_Directive:_ Pull out the lines of the listing below, from the line with "Where should I" up to and including the line with "(x=17, y=40)", and copy them word for word without the pictures.

_Materials provided:_
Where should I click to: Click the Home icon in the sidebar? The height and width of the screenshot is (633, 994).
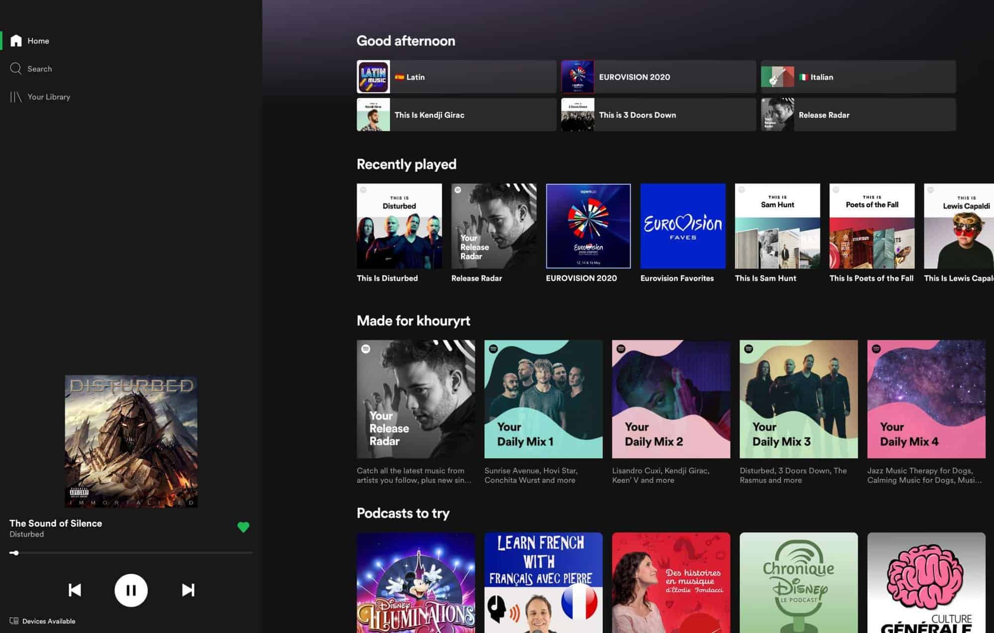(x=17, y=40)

==

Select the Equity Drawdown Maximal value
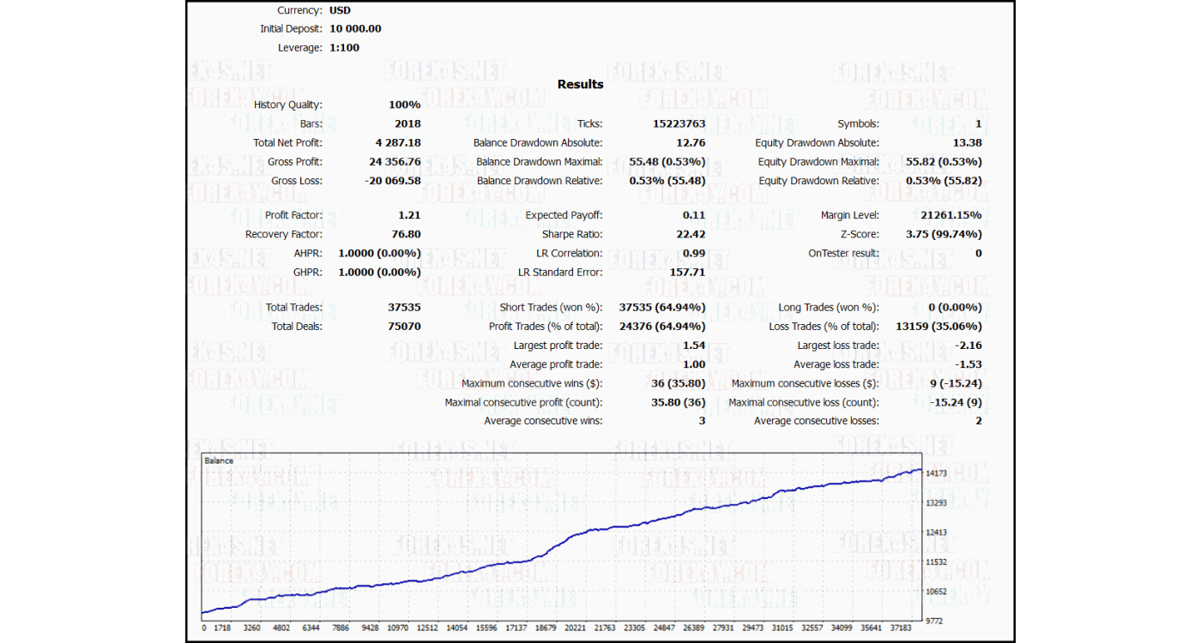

--

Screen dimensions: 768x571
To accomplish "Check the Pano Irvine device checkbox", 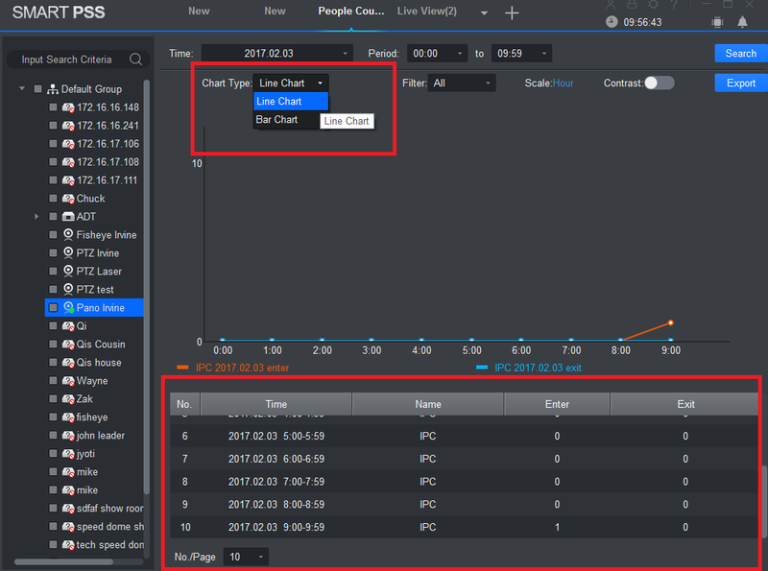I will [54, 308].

_Reply to the task:_
Where should I click to: Click the Home icon in the sidebar? The height and width of the screenshot is (633, 994).
(x=17, y=40)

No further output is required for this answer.